Thought for the Week

A WEEK of related stories: a teacher who falls in love with a 15-year-old pupil is found with her in France and faces serious charges; a celebrity DJ (deceased) is accused of inappropriate behaviour with teenage girls; a five-year-old child is abducted and the worst fears of a small Welsh town are sadly realised.

In the New Testament part of the Bible we read of folk bringing little children to Jesus so that He could lay hands on them and bless them. What might the touch of Jesus have conveyed? Something quite different from what we would tend to think if we were to read of a similar incident in the news today.

The context of the story is straightforward enough. In the first century Jewish culture children were at the bottom of the pecking order. But Jesus gave them both His time and attention. And, of course, they would have had nothing to do with Him if it hadn’t been so.

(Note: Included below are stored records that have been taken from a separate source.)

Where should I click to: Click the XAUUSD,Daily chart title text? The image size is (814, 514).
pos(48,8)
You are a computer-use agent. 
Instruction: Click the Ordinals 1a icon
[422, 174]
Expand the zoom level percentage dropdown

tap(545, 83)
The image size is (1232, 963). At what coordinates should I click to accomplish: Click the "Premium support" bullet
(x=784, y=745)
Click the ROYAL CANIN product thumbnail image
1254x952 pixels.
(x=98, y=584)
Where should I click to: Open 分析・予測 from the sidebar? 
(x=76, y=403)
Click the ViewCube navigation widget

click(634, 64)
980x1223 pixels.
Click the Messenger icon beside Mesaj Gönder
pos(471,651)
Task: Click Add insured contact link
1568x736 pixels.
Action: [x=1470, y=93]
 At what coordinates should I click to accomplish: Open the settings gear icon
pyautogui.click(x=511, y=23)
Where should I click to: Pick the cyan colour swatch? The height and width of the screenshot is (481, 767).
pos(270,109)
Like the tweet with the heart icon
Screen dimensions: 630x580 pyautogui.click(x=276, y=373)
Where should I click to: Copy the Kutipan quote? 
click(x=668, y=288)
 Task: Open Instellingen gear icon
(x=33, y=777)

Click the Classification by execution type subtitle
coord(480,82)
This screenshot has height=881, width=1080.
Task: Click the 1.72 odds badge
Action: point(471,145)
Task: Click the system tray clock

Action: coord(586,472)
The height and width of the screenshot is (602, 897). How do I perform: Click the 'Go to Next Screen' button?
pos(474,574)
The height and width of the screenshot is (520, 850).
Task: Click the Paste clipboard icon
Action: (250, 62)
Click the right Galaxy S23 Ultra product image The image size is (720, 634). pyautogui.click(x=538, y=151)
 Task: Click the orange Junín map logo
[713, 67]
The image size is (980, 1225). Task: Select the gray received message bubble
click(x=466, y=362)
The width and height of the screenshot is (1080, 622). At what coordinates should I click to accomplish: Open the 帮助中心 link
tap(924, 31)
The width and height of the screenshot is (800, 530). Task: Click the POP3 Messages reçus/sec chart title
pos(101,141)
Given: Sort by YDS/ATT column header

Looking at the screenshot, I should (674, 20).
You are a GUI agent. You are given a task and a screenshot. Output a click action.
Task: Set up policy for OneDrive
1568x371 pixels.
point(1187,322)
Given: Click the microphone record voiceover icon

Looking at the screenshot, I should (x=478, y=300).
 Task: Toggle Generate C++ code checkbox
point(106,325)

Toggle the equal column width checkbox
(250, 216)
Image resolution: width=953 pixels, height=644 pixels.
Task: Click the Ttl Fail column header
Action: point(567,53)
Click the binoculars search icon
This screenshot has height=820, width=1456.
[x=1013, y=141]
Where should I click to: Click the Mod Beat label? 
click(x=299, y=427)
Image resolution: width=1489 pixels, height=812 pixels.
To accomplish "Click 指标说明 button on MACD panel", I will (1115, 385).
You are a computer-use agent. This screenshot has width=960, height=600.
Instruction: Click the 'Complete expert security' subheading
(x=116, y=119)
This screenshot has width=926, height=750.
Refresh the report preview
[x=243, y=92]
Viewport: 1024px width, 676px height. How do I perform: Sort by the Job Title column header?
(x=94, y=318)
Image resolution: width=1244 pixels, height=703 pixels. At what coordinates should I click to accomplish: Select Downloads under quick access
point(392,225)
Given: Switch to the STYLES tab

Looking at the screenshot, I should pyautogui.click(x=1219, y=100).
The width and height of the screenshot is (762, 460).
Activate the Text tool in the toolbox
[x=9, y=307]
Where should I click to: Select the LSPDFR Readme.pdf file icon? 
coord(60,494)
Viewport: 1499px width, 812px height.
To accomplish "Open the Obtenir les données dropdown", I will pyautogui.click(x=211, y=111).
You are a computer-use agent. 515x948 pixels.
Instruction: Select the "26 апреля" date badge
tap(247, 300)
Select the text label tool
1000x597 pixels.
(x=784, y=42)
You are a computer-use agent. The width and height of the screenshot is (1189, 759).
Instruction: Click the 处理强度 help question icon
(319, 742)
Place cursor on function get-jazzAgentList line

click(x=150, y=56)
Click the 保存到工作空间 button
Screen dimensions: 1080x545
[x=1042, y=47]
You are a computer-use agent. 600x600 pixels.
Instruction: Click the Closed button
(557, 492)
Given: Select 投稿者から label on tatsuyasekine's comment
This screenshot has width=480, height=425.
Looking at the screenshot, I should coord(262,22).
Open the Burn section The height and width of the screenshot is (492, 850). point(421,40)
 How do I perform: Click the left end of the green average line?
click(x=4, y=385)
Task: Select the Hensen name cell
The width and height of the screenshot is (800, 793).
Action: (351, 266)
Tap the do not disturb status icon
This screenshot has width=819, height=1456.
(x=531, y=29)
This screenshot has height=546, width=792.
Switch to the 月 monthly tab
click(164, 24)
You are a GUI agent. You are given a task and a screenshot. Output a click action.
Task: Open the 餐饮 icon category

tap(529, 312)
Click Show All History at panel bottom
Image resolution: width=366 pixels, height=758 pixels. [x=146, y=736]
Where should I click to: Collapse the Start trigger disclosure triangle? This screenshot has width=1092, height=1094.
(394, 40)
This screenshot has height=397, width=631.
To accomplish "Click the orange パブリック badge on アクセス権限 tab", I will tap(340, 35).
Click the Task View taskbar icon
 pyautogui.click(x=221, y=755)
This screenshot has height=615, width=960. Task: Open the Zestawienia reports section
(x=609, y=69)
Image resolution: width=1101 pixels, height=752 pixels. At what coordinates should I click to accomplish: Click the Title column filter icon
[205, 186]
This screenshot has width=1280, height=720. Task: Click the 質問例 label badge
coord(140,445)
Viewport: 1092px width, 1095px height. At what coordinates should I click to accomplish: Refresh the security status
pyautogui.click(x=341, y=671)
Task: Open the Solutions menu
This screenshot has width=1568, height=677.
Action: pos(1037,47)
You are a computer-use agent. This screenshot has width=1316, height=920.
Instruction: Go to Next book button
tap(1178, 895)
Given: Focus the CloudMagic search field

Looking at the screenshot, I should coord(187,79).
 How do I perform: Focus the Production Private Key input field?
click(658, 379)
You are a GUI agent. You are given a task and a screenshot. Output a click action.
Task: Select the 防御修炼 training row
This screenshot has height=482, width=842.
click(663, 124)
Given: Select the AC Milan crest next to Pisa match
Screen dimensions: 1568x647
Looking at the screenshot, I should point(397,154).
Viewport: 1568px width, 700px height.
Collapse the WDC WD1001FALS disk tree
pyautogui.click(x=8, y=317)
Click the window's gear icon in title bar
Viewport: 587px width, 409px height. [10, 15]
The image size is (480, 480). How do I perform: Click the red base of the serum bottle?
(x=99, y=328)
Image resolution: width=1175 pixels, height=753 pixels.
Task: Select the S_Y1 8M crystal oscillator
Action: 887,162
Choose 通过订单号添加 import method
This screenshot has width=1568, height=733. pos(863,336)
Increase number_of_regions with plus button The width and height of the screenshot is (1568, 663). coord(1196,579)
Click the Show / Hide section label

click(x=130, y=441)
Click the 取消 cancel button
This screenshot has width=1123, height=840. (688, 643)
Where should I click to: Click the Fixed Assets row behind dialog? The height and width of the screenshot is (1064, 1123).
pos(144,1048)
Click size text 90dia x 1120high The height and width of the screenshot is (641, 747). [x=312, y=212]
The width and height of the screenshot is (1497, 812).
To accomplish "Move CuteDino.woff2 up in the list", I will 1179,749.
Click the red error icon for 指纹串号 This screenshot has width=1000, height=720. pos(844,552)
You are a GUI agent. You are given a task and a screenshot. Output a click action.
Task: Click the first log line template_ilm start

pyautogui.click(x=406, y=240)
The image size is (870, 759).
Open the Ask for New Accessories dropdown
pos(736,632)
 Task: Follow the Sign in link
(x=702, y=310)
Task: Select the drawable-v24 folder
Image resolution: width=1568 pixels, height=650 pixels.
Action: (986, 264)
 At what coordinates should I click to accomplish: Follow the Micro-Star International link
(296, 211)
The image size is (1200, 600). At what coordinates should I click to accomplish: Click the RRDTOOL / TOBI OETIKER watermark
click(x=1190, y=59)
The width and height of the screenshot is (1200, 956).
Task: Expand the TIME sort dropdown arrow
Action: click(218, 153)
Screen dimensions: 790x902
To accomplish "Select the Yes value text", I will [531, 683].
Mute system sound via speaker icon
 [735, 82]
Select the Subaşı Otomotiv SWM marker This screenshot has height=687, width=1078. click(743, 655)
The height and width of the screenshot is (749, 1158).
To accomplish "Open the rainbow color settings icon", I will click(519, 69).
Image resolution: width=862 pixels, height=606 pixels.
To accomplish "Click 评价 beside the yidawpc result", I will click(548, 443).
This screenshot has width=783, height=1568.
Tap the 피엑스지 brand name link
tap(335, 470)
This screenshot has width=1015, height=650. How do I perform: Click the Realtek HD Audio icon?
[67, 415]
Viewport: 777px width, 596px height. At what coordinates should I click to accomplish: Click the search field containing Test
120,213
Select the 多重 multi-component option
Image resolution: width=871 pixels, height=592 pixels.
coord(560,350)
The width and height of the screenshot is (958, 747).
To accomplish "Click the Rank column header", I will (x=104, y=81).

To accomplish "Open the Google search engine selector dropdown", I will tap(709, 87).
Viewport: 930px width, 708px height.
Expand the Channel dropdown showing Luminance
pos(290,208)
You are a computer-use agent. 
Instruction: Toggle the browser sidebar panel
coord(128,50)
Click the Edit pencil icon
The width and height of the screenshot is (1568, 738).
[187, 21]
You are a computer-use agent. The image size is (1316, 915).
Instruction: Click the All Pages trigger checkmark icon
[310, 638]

There were plenty of adults pressing around Jesus, listening to what He had to say. The children playing nearby simply wanted to be part of what was going on. The close friends of Jesus shooed them away. They should have known better but they thought they were protecting Jesus by forbidding children to approach him. They were wrong.

The brief narrative in the gospels tells us that Jesus stopped what He was doing and invited the children to come right up to Him. He even took when in His arms! The times in which we live now mean sadly that we do not allow ourselves to be quite so demonstrative with anyone other than our own children or grandchildren.

But let’s not miss the point of this gospel story. What Jesus goes on to say reminds us that God’s people aren’t all adults. “Let the children come to me.” Woe betide us if we get in their way. In fact, Jesus expresses Himself more strongly elsewhere when He declares that if we give them (children) a hard time, bullying or taking advantage of their simple trust, we will one day wish we hadn’t!

James Gordon Mathew, retired Church of Scotland minister.